Charles, this year’s Gatorade Player of the Year, epitomizes the maturity and leadership Sanneh wants to see from the children. For three years, Charles has volunteered at Sanneh’s camps and been a part of their retreats to Alexandria, Minn.
Before Charles and Forvil’s junior year, Washburn had a team meeting about the group and individual challenges going into that season. What Charles shared on poverty and lack of family support opened teammates’ eyes.
“He shared a moment about when he was 8 years old in Haiti and the things he had to go through,” Washburn coach Aaron Percy said. “It really hit home for a lot of the guys how mature he had to become and what he had to deal with at an age that he shouldn’t have to deal with.”

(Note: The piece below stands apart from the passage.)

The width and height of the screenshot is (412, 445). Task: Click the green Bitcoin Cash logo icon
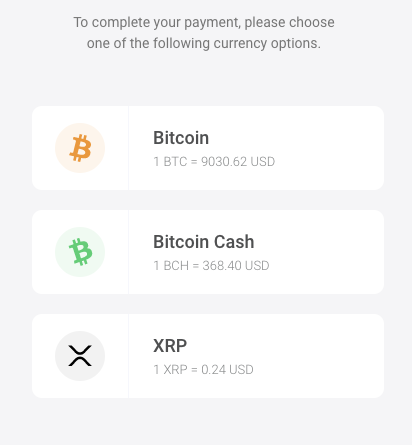(80, 252)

While Haitians have helped Washburn succeed at the state level, Percy said the only reason these three players came into his program were the host families happened to live within the school’s geographic boundaries.
Charles is serious about his soccer career, but Sanneh, a World Cup veteran and repeat nominee for induction into the National Soccer Hall of Fame, said he doesn’t try to be a helicopter mentor to the promising players.
“I try to make it and want it to be more about them growing up and the other stuff will sort itself out,” Sanneh said. “If they (ask for) specific advice, I will give it. … They are kids, too, and it’s important that we don’t over-emphasize (soccer). What I’ve tried to do is coach the good things that we do in the community and hope that they continue to do that and share those values.”